:: SHORT EXERCISE ::
Find every line of the records below that contains the string "menu", matching case, and copy each one.

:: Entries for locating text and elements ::

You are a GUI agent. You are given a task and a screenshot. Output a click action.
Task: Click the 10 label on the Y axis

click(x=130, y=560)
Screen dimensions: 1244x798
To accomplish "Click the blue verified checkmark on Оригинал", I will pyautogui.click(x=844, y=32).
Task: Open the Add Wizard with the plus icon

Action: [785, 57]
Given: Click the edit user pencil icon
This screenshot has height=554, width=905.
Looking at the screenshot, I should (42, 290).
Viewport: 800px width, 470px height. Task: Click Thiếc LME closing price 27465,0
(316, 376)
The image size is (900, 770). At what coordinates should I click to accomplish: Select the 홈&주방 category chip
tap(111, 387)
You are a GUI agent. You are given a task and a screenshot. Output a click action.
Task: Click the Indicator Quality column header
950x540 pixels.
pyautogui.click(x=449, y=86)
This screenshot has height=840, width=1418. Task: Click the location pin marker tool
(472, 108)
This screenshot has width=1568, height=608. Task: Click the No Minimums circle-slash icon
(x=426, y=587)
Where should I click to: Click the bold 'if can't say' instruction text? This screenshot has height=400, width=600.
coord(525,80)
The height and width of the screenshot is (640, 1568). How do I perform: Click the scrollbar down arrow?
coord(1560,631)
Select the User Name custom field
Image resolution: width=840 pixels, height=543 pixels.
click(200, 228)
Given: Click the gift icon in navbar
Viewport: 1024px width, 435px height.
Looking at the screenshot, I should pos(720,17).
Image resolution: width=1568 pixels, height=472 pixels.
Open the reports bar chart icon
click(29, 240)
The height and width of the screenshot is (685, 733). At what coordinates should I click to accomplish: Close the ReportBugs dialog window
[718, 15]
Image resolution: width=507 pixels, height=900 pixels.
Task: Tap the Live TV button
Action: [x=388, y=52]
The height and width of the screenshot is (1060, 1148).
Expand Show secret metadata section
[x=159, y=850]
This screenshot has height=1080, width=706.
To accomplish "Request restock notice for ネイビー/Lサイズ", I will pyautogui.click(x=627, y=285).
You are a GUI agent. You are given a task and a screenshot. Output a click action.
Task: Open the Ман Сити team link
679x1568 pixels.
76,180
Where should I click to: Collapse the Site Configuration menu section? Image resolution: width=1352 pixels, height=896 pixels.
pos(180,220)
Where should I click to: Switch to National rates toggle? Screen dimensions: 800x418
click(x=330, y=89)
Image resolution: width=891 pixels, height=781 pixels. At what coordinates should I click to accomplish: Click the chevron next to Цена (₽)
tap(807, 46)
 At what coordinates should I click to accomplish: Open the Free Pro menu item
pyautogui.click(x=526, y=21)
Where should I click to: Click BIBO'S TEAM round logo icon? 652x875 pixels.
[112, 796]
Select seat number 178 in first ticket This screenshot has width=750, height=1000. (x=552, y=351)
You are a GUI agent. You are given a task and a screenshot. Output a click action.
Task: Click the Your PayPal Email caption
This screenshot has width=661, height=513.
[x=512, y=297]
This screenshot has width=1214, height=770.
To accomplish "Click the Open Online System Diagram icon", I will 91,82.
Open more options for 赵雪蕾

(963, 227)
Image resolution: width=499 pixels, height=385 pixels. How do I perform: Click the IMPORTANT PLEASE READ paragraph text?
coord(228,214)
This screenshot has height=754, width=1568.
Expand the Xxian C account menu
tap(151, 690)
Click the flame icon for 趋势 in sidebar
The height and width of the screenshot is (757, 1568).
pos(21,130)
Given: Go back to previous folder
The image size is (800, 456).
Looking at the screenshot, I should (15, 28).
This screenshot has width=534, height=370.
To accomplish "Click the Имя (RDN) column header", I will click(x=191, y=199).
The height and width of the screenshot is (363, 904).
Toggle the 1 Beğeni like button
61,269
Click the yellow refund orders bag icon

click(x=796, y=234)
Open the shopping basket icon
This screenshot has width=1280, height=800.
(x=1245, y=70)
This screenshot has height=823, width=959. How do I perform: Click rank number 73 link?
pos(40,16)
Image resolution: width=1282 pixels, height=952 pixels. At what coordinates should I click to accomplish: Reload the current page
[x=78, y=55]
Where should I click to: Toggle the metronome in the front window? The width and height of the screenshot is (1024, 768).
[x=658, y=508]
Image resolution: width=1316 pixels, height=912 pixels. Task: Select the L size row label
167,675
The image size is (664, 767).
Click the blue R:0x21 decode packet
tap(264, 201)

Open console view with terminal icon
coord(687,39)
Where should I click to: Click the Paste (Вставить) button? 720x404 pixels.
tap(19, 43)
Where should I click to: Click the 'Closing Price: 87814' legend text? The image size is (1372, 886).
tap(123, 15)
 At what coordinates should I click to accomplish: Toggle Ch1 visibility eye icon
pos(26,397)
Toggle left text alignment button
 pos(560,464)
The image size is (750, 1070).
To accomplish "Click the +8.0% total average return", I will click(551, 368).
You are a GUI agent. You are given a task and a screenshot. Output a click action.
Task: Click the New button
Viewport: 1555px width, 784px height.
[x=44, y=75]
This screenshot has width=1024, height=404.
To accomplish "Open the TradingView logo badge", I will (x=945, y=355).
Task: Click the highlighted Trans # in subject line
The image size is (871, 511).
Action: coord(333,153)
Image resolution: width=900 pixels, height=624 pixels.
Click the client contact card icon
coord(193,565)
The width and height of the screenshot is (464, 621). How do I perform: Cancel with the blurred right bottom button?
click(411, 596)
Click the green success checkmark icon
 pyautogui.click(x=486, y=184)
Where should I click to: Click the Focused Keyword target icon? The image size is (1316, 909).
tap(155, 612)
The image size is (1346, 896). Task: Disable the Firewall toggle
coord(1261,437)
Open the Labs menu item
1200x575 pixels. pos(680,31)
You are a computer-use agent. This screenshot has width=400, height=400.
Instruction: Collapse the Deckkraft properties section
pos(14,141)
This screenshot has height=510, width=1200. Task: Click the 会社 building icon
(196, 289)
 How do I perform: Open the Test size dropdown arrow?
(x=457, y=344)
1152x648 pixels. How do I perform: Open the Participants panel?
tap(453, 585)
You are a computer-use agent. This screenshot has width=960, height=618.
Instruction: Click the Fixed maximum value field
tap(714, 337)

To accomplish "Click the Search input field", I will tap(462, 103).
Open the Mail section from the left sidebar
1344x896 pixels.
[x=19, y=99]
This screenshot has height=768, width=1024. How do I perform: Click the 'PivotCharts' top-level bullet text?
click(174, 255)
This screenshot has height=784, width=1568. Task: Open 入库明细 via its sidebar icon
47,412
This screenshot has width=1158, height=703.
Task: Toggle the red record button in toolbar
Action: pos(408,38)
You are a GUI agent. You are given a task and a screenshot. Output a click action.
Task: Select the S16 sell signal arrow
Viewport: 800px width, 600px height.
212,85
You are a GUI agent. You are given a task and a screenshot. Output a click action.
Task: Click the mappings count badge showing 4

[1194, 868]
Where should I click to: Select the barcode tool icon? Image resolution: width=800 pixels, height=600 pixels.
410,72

:: FULL SOLUTION ::
Where should I click to: Collapse the Site Configuration menu section? Image resolution: width=1352 pixels, height=896 pixels.
 At what coordinates should I click to accomplish: Open the Free Pro menu item
Expand the Xxian C account menu
Open the Labs menu item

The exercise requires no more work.